[PROVIDED PASSAGE — start]
Physical characteristics
- • location: Geronimo, Texas
- • coordinates: 29°40′19″N 97°59′17″W﻿ / ﻿29.67194°N 97.98806°W
- Mouth: Guadalupe River
- • location: Seguin, Texas
- • coordinates: 29°32′29″N 97°54′52″W﻿ / ﻿29.54139°N 97.91444°W
- • elevation: 129 m (423 ft)

= Geronimo Creek =

Geronimo Creek is a stream in South Central Texas, U.S., that runs approximately 17 miles, from its source one mile east of Clear Springs, Texas (in the Texas Prairielands), to its confluence with the Guadalupe River in Guadalupe County, Texas, three miles southeast of Seguin.

The creek serves as a tributary of the Guadalupe River and forms its watershed near Seguin, Texas, within the larger Guadalupe River Basin.
[PROVIDED PASSAGE — finish]
[RECORDS SHOWN — start]
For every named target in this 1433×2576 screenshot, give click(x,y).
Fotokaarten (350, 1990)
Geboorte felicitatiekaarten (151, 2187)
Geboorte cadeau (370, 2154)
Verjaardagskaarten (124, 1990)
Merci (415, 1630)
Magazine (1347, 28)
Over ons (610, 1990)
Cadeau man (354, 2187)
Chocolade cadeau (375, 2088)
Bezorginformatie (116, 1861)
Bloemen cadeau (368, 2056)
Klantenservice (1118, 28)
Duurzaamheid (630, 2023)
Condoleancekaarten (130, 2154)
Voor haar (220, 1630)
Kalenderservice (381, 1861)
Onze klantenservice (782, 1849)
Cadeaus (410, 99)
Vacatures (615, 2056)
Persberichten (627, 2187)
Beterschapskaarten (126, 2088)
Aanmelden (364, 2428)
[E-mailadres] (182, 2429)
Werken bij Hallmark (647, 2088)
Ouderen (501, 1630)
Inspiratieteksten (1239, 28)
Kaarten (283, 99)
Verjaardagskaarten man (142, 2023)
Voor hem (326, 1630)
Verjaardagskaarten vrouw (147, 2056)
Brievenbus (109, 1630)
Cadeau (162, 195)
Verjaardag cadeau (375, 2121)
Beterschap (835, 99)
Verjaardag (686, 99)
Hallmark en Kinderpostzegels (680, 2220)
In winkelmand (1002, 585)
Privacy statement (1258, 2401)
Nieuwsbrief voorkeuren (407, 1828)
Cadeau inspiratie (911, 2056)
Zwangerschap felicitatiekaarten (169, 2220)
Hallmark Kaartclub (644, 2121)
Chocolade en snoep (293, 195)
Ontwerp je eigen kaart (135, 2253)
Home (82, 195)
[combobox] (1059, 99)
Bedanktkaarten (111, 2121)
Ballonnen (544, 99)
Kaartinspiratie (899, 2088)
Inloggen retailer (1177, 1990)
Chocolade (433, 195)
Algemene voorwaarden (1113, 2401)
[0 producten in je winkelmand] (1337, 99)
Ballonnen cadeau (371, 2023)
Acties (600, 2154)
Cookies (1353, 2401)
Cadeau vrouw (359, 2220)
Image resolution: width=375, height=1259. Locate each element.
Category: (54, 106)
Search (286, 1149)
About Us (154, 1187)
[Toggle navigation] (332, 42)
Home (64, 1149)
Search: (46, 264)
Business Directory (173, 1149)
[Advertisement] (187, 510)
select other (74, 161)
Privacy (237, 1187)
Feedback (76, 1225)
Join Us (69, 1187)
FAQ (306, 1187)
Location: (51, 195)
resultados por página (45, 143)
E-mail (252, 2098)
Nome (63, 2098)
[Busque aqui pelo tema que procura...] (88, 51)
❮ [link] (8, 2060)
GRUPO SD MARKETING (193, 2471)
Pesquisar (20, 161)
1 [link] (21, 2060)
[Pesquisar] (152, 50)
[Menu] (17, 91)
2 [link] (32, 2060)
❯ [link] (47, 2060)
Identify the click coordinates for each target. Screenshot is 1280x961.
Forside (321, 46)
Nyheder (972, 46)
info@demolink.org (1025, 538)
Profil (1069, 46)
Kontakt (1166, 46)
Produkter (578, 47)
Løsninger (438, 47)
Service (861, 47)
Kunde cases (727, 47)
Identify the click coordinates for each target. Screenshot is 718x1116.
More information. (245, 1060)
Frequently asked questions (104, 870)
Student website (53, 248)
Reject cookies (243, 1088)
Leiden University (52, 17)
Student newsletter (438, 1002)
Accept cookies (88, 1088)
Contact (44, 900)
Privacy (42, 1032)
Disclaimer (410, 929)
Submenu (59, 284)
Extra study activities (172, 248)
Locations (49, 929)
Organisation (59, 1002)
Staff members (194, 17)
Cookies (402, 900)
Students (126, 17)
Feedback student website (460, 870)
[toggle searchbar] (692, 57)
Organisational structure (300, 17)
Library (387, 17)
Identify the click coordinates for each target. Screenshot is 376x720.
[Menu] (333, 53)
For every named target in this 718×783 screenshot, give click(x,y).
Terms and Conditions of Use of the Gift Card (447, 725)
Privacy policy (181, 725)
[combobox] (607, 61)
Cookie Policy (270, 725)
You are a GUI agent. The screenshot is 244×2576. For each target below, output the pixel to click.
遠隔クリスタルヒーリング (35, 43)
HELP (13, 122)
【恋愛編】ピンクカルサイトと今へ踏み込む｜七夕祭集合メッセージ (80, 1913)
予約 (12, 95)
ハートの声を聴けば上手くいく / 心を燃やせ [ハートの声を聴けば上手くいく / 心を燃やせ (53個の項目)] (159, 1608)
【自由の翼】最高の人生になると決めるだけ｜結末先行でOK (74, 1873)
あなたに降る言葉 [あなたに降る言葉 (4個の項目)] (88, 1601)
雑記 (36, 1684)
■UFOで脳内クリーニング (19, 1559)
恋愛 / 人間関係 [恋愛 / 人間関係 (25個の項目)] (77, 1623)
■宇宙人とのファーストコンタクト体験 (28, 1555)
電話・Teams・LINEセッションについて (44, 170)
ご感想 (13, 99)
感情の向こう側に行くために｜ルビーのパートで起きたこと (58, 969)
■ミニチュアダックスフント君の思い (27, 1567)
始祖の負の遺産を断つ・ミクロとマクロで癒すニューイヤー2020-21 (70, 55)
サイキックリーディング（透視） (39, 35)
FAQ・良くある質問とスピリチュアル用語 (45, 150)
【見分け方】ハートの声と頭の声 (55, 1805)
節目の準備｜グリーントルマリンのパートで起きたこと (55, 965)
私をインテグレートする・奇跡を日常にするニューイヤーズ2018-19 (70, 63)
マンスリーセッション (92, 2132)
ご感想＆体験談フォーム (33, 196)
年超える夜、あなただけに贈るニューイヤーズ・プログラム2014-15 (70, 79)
[RECORDS SHOWN — finish]
> [PROBLEM TO WORK ON] Can you continue the Geronimo Creek article from where it stops?

> [ANSWER AREA]
==Description==
The near seventy square-mile Geronimo Creek watershed lies entirely within the larger Guadalupe River Basin. The upper part of its tributary, Alligator Creek, is located in Comal county. Alligator Creek begins on the west side of IH-35 and flows southeast into Guadalupe county. The Geronimo Creek is intermittent at its upper reaches.

==Recreation==
Today, this watershed offers multiple opportunities for primitive recreation, angling, and hunting.

==Fauna==
A wide variety of fish and other wildlife are known to occupy the region. The creek passes through steep to gently sloped terrain that is surfaced by clay and sandy loams that support scrub brush, honey mesquite, huisache and natural grasses including "Texas spur".